Task prompt: What you copy should be the lines from the one with "Focus the first Database connection field" through the end of the entries, word for word. Omit the pictures.

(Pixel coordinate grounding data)

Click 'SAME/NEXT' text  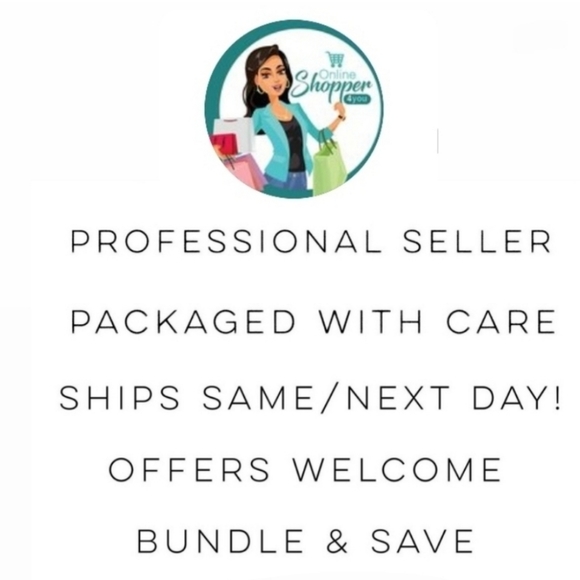(326, 398)
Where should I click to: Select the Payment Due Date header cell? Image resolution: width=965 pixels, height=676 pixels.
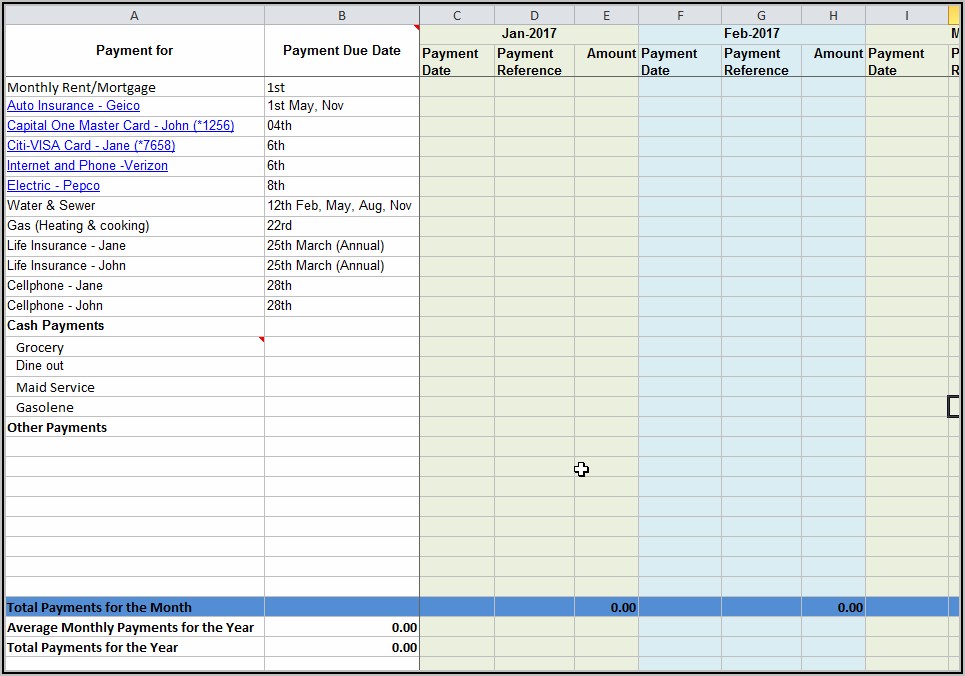pyautogui.click(x=342, y=51)
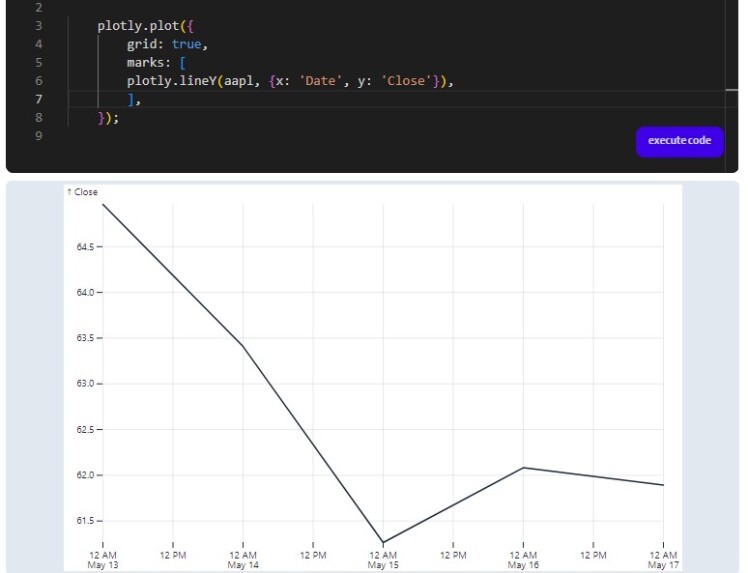Click the line's lowest point at May 15
748x573 pixels.
click(x=383, y=543)
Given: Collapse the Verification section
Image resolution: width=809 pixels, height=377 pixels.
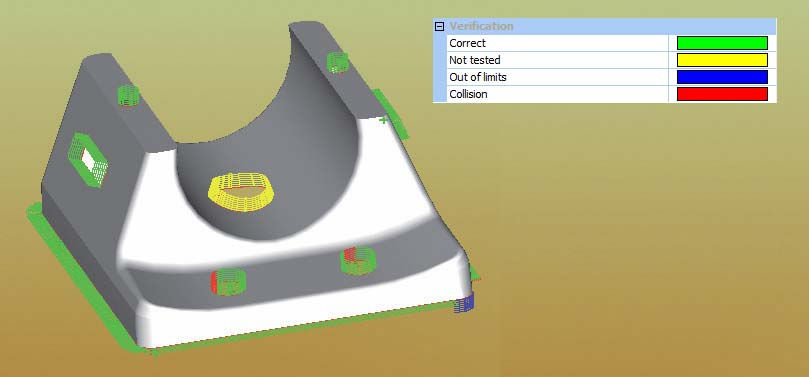Looking at the screenshot, I should [x=439, y=26].
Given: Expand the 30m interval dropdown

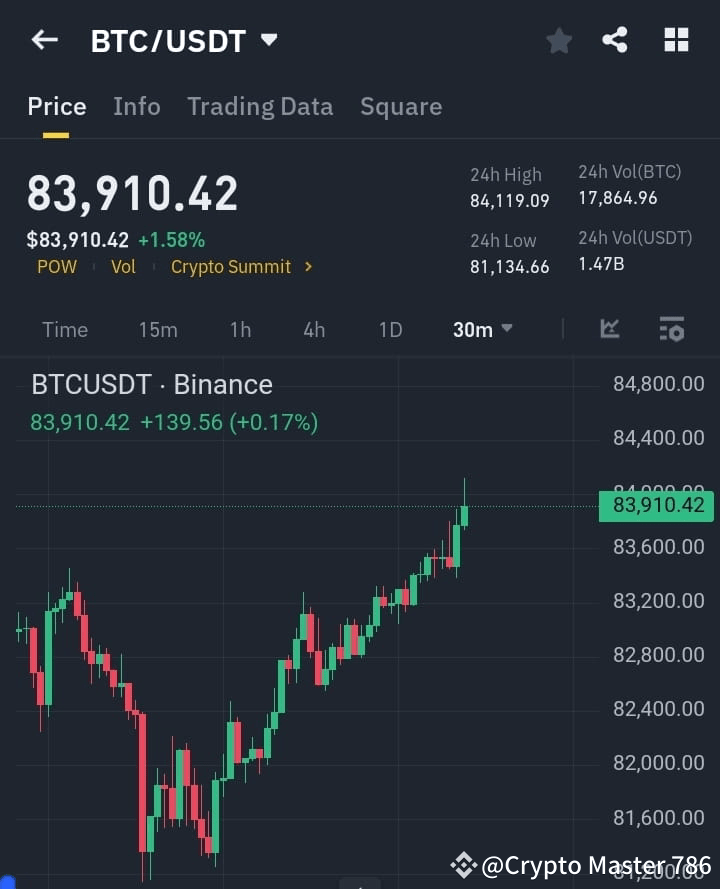Looking at the screenshot, I should (482, 329).
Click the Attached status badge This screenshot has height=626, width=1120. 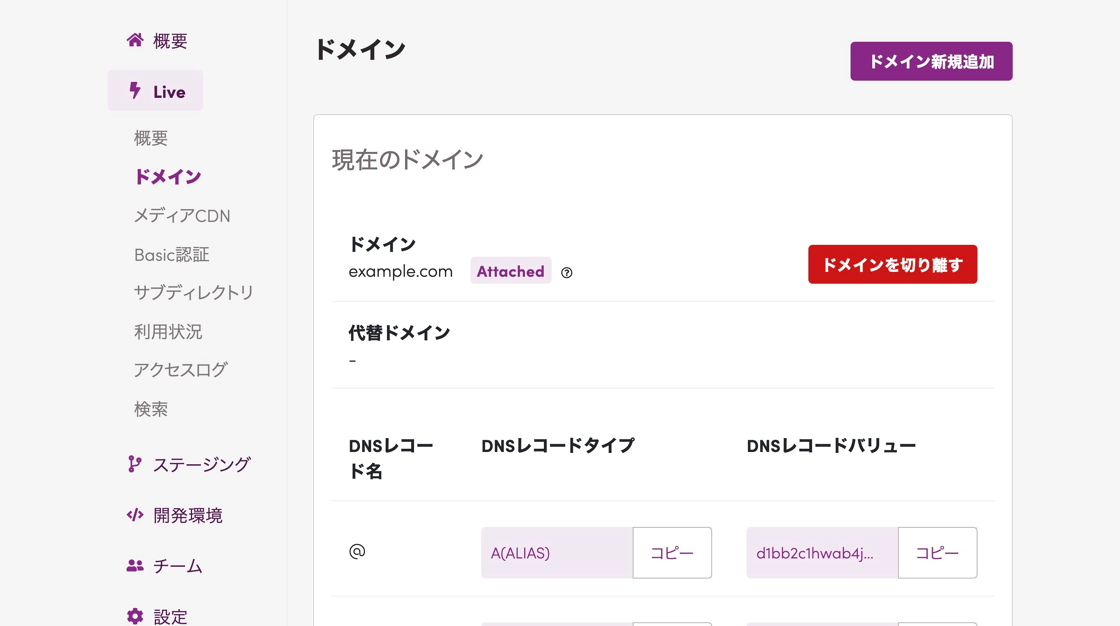[x=510, y=271]

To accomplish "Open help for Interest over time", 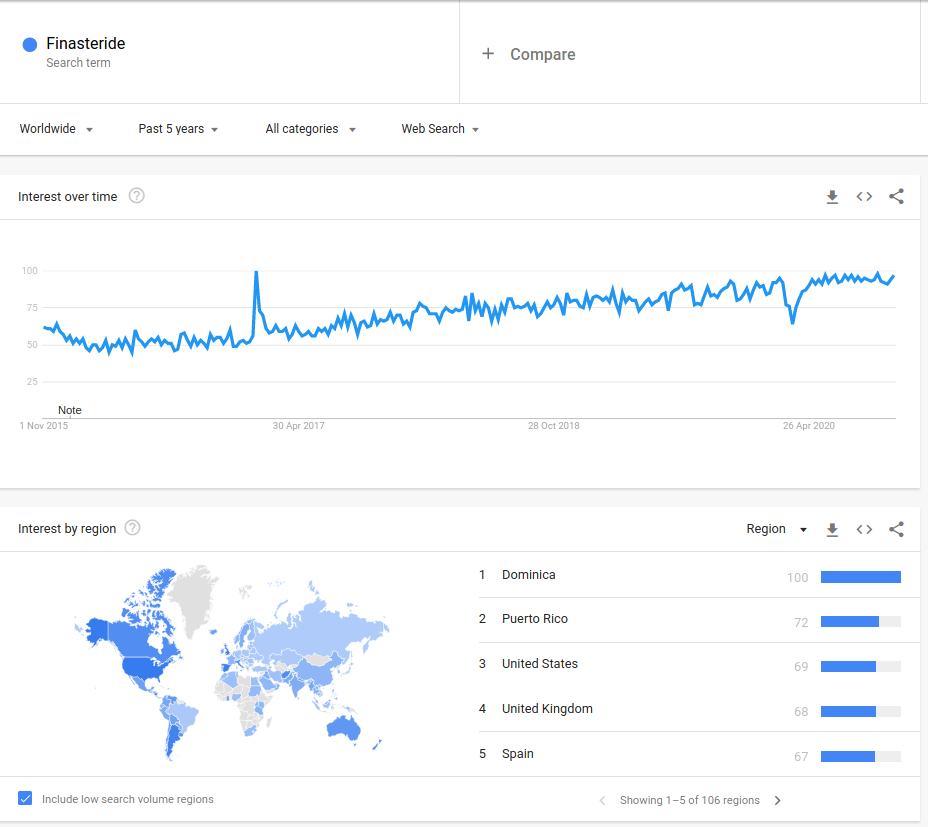I will (x=137, y=196).
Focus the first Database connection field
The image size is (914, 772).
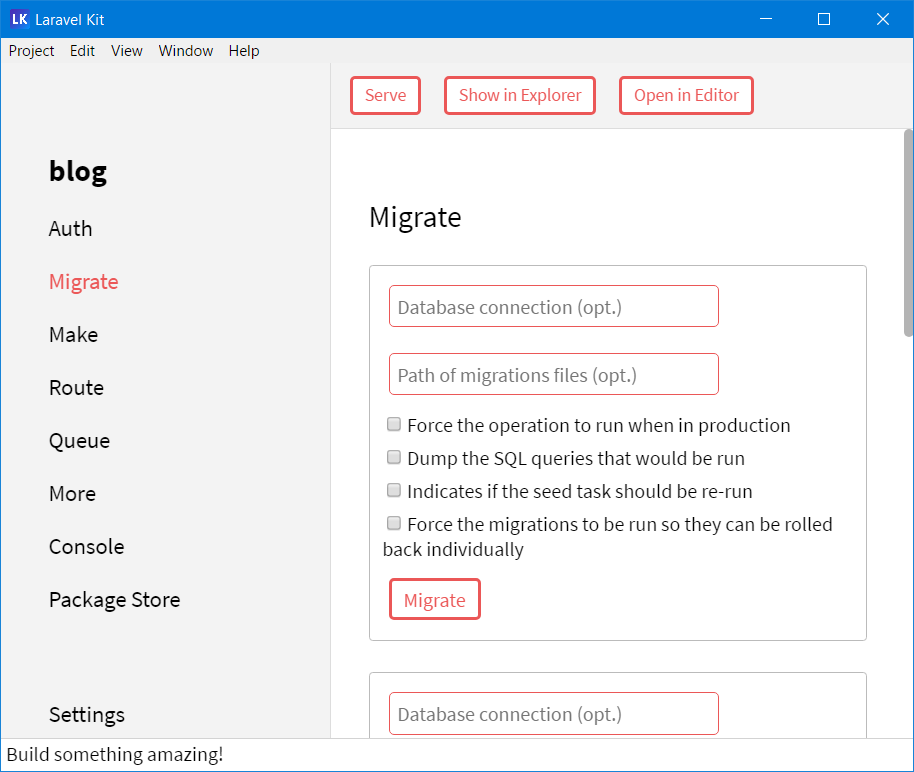553,307
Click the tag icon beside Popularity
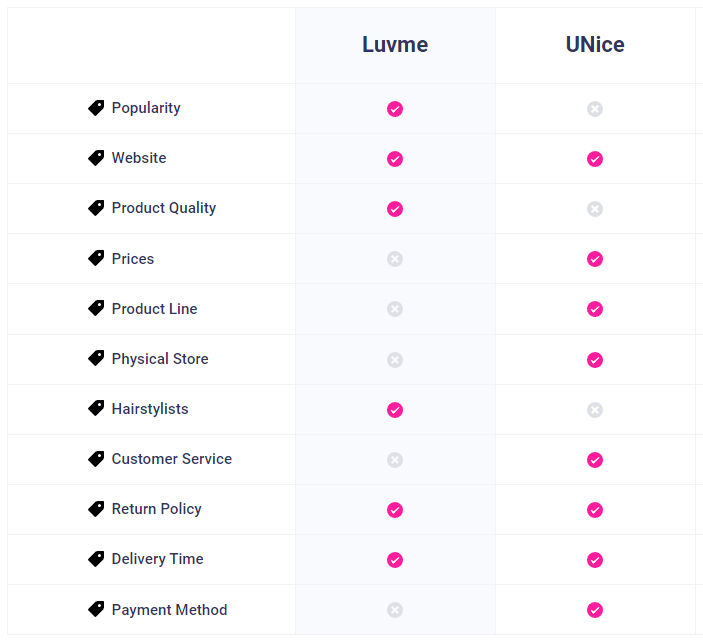This screenshot has width=703, height=644. 96,108
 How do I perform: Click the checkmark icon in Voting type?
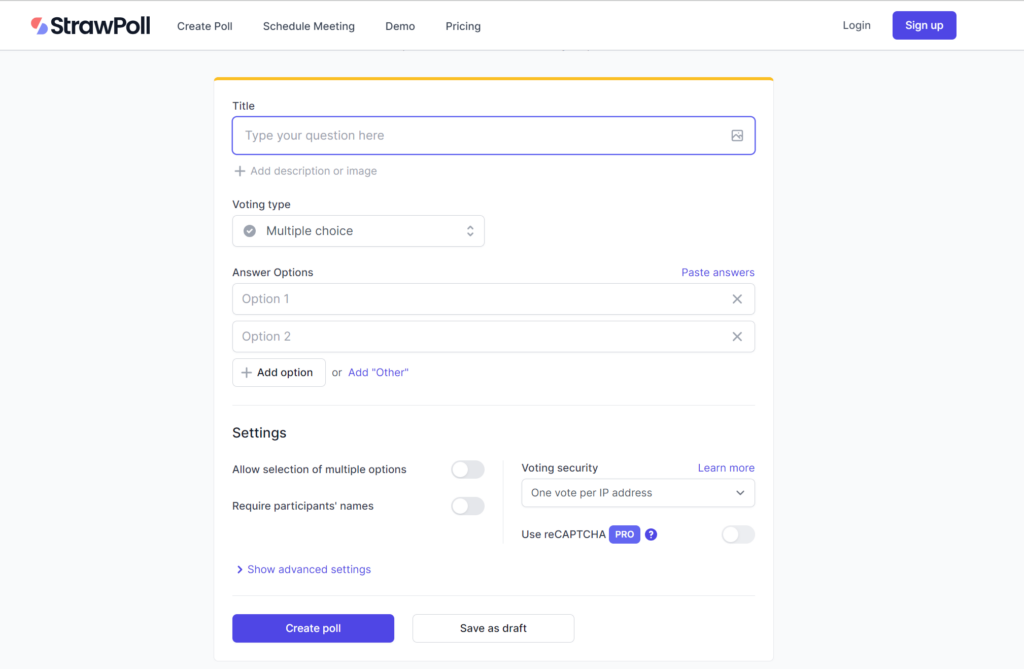[250, 231]

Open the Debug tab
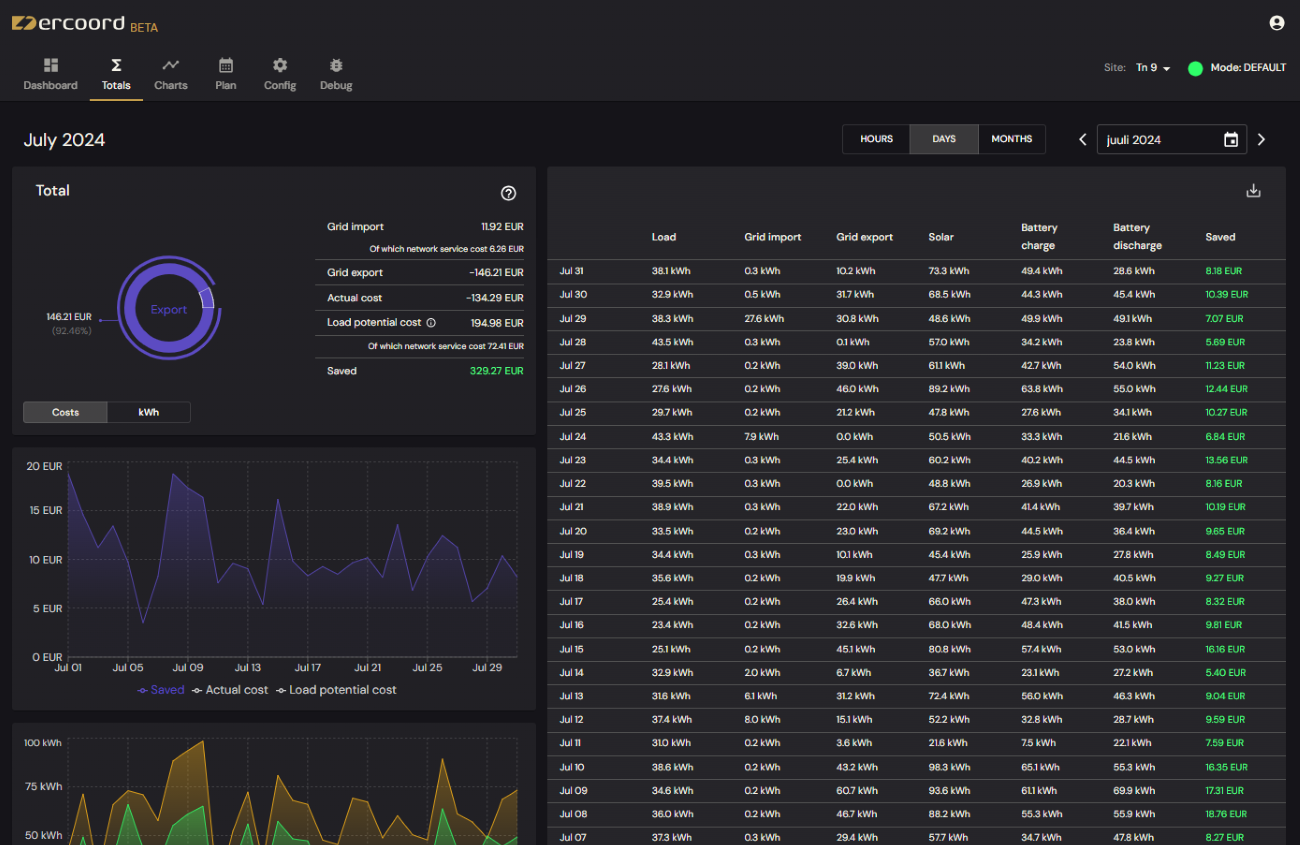[336, 75]
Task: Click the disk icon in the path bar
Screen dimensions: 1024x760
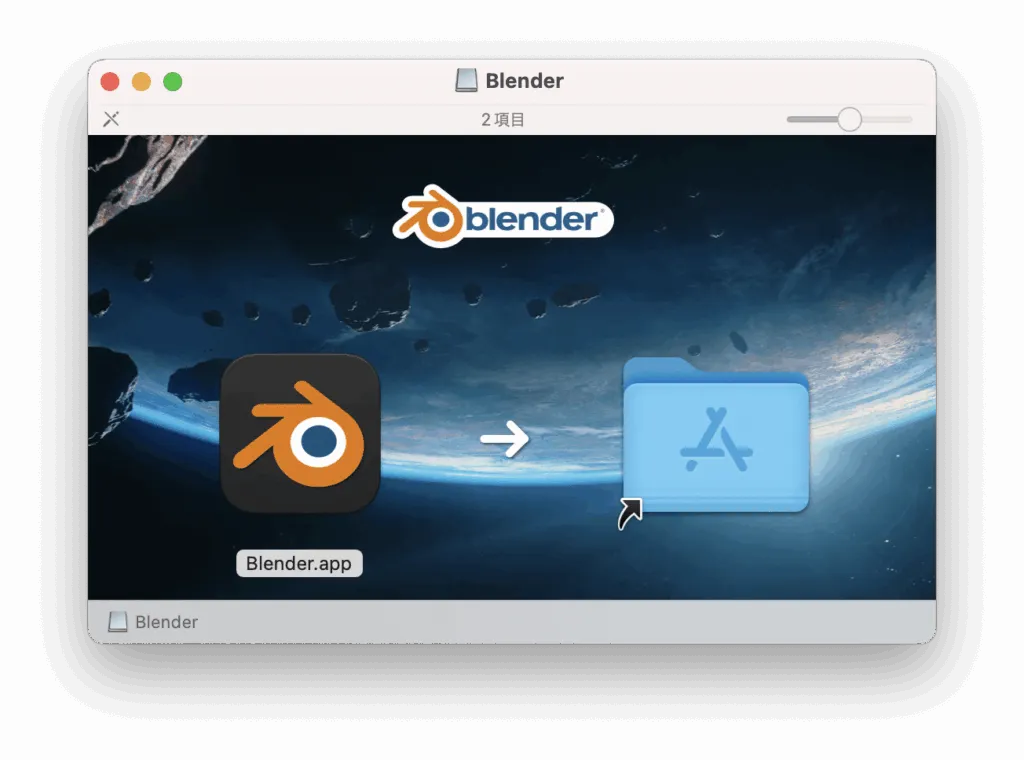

Answer below:
Focus the first Database connection field
The image size is (914, 772).
553,307
Click the tag icon beside Popularity
This screenshot has width=703, height=644. 96,108
 How do I perform: Click the checkmark icon in Voting type?
[250, 231]

Open the Debug tab
[336, 75]
Task: Click the disk icon in the path bar
Screen dimensions: 1024x760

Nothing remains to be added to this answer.